There is a need for real-time stream processing, as data is arriving as continuous flows of events; for example, cars in motion emitting GPS signals; financial transactions; the interchange of signals between cellphone towers; web traffic including things like session tracking and understanding user behavior on websites; and measurements from industrial sensors.
So with all these types of data, stream processing turns out to be a good method. Stream processing is challenging when it comes to maintaining consistency and fault tolerance because, with the dynamism that is associated with this data generation and processing, you need a system that can keep up with that and handle interruptions of connectivity. You also need the ability to consume the data from the stream processor, so you need to be able to answer complex queries in the form of windows. Thus, you need rich windowing definitions and different ways to pull out information and roll up and aggregate information.

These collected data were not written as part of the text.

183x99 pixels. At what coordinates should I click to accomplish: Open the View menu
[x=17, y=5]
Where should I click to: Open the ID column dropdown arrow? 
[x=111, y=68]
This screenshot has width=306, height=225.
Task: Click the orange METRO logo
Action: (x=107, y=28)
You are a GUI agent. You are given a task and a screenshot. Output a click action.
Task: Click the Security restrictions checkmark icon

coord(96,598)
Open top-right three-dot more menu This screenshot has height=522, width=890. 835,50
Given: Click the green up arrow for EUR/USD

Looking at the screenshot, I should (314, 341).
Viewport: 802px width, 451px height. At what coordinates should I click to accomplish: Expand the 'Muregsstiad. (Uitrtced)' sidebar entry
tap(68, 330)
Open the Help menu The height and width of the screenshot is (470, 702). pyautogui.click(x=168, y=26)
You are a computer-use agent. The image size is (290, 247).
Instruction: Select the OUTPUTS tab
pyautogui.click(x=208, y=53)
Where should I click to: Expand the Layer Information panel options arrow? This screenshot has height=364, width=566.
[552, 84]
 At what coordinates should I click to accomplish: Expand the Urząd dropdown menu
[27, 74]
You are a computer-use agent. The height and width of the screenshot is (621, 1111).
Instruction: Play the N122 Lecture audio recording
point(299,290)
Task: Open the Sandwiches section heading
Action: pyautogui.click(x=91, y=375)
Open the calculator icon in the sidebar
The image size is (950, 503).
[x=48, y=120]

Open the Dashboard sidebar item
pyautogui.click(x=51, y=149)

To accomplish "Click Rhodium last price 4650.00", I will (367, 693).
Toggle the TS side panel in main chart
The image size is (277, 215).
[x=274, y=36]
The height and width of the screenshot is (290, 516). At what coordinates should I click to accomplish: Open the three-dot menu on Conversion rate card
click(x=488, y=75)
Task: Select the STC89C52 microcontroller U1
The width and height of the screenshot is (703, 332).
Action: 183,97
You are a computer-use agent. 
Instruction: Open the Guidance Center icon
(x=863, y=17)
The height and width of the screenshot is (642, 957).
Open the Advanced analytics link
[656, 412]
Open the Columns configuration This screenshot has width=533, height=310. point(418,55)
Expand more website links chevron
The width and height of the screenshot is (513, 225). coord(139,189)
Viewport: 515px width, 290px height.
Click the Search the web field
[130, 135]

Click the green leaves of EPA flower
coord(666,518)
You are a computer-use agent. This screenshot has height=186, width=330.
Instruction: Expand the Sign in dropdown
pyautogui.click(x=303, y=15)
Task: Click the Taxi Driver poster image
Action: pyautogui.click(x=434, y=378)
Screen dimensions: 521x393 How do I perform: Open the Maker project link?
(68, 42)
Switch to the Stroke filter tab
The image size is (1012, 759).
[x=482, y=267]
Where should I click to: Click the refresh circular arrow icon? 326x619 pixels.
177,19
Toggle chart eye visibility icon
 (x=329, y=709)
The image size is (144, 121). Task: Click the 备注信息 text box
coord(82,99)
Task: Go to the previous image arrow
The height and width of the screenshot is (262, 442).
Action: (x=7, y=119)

Also, you don’t want the system to be bogged down, so you need low latency and high throughput in a stream processor.
The point where Spark streaming and Flink differ is in their computation model. While Spark has adopted micro batches, Flink has adopted a continuous flow operative-based streaming model. As far as window criteria, Spark has a time-based window criteria, whereas Flink has record-based or any custom user-defined window criteria.
Flink and Spark are both general-purpose data processing platforms and top-level projects of the Apache Software Foundation (ASF). They have a wide field of applications and are usable for dozens of Big Data scenarios. Both are capable of running in standalone mode, yet many are using them on top of Hadoop (YARN, HDFS). They share strong performance due to their in-memory nature.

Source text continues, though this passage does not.